Since we focus on dental and oral care issues here, we’ll be looking at oral cancer. Please remember that the symptoms listed below can be caused by conditions other than cancer. Talk to a health care professional if you are experiencing any of these symptoms, do not attempt to diagnose yourself.
Symptoms of Oral Cancer
The most symptoms that can potentially indicate oral cancer include
An unexplained swelling, rough spot, crusty skin or skin that looks damaged on the lips, gums, or other areas inside the mouth.
Furry-looking white, red, or white and red patches in the mouth
Persistent sores in the mouth or on lips that do not heal within two weeks.
Unexplained sores in the mouth that bleed easily and are very slow to heal
Numbness and pain in the mouth, face or neck
Difficulty swallowing, feeling that you have something stuck in your throat
Sudden difficulties in chewing or swallowing, and/or in easily moving the jaw or tongue
Long term sore throat, sudden change in your voice
A sudden change in how your teeth or dentures align
If you notice any of these symptoms speak to your dentist or other health care professional as soon as possible.

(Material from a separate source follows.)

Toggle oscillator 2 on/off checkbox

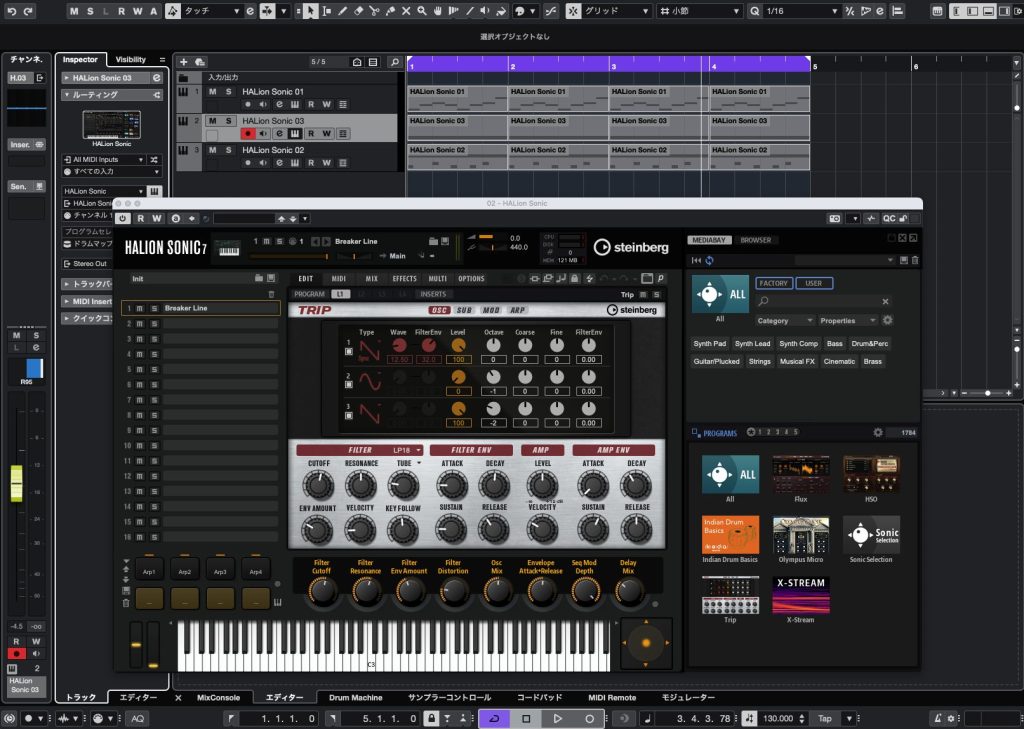point(348,384)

How Is Oral Cancer Diagnosed and Treated?
Medical experts suggest that you have your dentist conduct an oral cancer screening exam every 3 years for persons over age 20 and annually for those over age 40. The screening can be performed at your annual checkup. Your dentist will look for lumps or other changes in your mouth as well as on your neck, head, and face. He or she will also look for discoloration and sores, along with asking you about the existence of the other symptoms listed above.

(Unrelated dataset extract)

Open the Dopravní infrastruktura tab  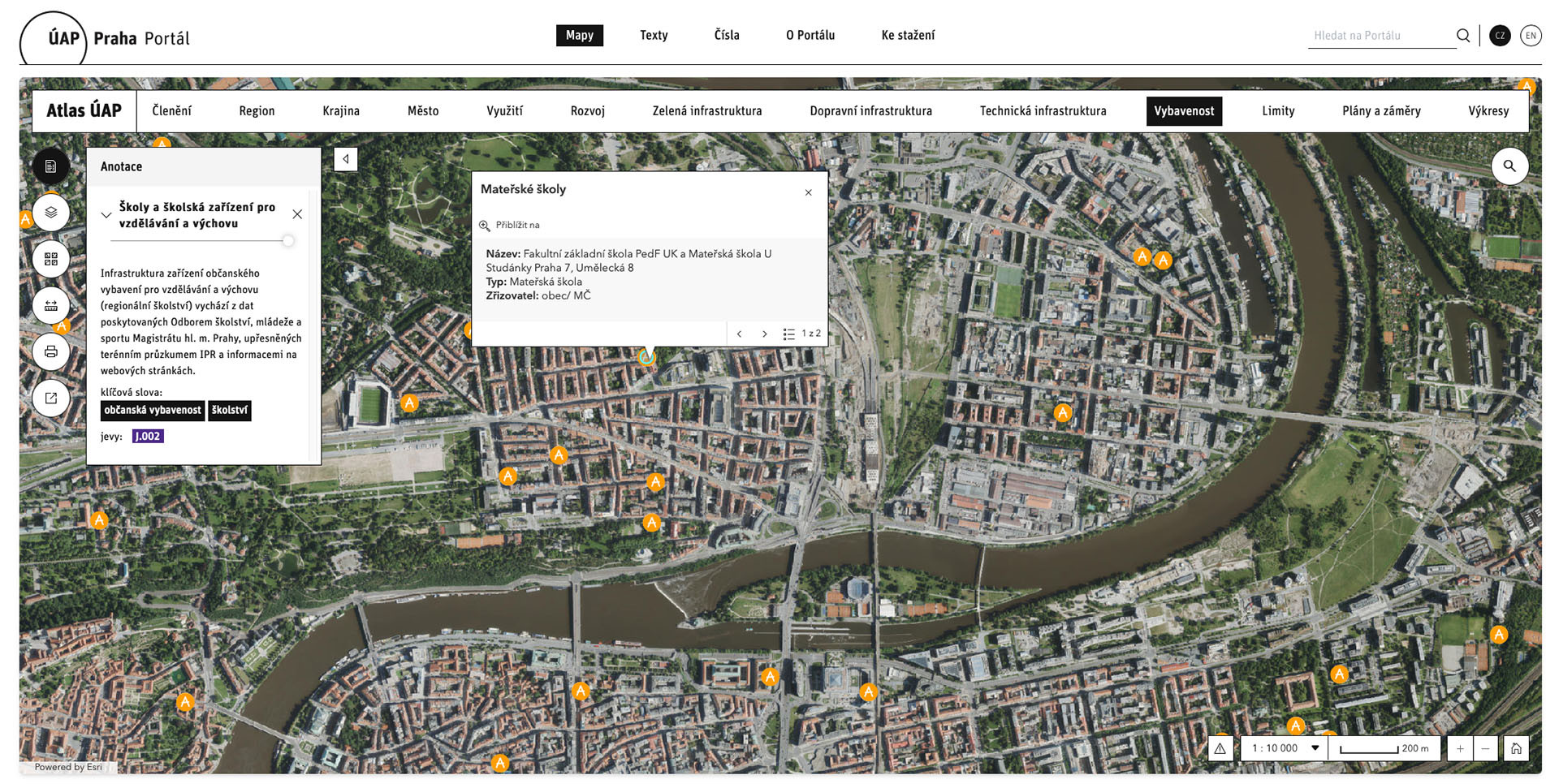click(870, 111)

Of course if you notice symptoms indicative of oral cancer between checkups, have your dentist or doctor examine you ASAP.
During an oral cancer exam your dentist may perform a painless oral brush biopsy test on a small piece of tissue in your mouth, or may recommend a scalpel biopsy if he or she spots anything that looks potentially problematic.
Oral cancer, like other cancers, is treated with surgery to remove the cancerous growth, followed by radiation therapy and/or chemotherapy.
Risk Factors for Oral Cancer
According to the American Cancer Society, men are twice as likely to develop oral cancer as women. Men who are over age 50 are in the highest risk group.
Smokers, along with people who drink alcohol to excess, are six times more likely than nonsmokers and non-drinkers to develop oral cancer. Smokeless tobacco users are also in a high risk group. More than 25% of all oral cancers do occur in people who don’t smoke and rarely drink alcohol so don’t ignore smyptons if you fall into the “safe” group.
A family history of cancer, and excessive sun exposure, also heighten your odds of developing an oral cancer.
How Can I Prevent Oral Cancer?
Don’t smoke, don’t drink to excess, and don’t use tobacco products. Use a good UV-A/B-blocking sun protective lotion or balm on your lips to protect them.
And see your dentist regularly. The early signs of oral cancer can be very difficult to spot on your own. Early detection is a strong factor in successful treatment.